* SET EXERCISE:
Recast all the items below as a Markdown table with the columns Row and Text. Put one line per row, number the rows in order, and omit blank lines.

** start of DATASET RECORDS **

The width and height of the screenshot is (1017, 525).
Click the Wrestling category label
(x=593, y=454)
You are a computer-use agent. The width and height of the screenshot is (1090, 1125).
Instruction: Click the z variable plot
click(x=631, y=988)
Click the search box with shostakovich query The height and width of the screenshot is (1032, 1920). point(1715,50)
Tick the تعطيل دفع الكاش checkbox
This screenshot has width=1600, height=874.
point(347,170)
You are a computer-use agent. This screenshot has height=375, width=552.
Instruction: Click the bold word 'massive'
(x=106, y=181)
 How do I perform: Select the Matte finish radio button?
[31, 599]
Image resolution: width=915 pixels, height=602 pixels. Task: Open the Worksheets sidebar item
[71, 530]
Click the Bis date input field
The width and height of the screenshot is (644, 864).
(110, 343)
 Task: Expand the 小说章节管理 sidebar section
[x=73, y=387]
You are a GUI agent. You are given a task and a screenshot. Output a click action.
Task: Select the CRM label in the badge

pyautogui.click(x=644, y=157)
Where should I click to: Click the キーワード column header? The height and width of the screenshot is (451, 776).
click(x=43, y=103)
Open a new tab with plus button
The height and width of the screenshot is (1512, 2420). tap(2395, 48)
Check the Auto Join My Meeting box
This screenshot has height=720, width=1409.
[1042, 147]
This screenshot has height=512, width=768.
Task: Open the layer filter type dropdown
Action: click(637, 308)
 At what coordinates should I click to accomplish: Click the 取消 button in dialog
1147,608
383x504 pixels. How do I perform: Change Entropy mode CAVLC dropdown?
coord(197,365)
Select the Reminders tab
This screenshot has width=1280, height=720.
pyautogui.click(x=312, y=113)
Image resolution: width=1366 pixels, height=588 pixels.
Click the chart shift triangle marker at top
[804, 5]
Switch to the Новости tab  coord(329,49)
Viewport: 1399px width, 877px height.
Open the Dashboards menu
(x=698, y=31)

** end of DATASET RECORDS **

* OUTPUT BELOW:
| Row | Text |
|---|---|
| 1 | The width and height of the screenshot is (1017, 525). |
| 2 | Click the Wrestling category label |
| 3 | (x=593, y=454) |
| 4 | You are a computer-use agent. The width and height of the screenshot is (1090, 1125). |
| 5 | Instruction: Click the z variable plot |
| 6 | click(x=631, y=988) |
| 7 | Click the search box with shostakovich query The height and width of the screenshot is (1032, 1920). point(1715,50) |
| 8 | Tick the تعطيل دفع الكاش checkbox |
| 9 | This screenshot has width=1600, height=874. |
| 10 | point(347,170) |
| 11 | You are a computer-use agent. This screenshot has height=375, width=552. |
| 12 | Instruction: Click the bold word 'massive' |
| 13 | (x=106, y=181) |
| 14 |  How do I perform: Select the Matte finish radio button? |
| 15 | [31, 599] |
| 16 | Image resolution: width=915 pixels, height=602 pixels. Task: Open the Worksheets sidebar item |
| 17 | [71, 530] |
| 18 | Click the Bis date input field |
| 19 | The width and height of the screenshot is (644, 864). |
| 20 | (110, 343) |
| 21 |  Task: Expand the 小说章节管理 sidebar section |
| 22 | [x=73, y=387] |
| 23 | You are a GUI agent. You are given a task and a screenshot. Output a click action. |
| 24 | Task: Select the CRM label in the badge |
| 25 | pyautogui.click(x=644, y=157) |
| 26 | Where should I click to: Click the キーワード column header? The height and width of the screenshot is (451, 776). |
| 27 | click(x=43, y=103) |
| 28 | Open a new tab with plus button |
| 29 | The height and width of the screenshot is (1512, 2420). tap(2395, 48) |
| 30 | Check the Auto Join My Meeting box |
| 31 | This screenshot has height=720, width=1409. |
| 32 | [1042, 147] |
| 33 | This screenshot has height=512, width=768. |
| 34 | Task: Open the layer filter type dropdown |
| 35 | Action: click(637, 308) |
| 36 |  At what coordinates should I click to accomplish: Click the 取消 button in dialog |
| 37 | 1147,608 |
| 38 | 383x504 pixels. How do I perform: Change Entropy mode CAVLC dropdown? |
| 39 | coord(197,365) |
| 40 | Select the Reminders tab |
| 41 | This screenshot has width=1280, height=720. |
| 42 | pyautogui.click(x=312, y=113) |
| 43 | Image resolution: width=1366 pixels, height=588 pixels. |
| 44 | Click the chart shift triangle marker at top |
| 45 | [804, 5] |
| 46 | Switch to the Новости tab  coord(329,49) |
| 47 | Viewport: 1399px width, 877px height. |
| 48 | Open the Dashboards menu |
| 49 | (x=698, y=31) |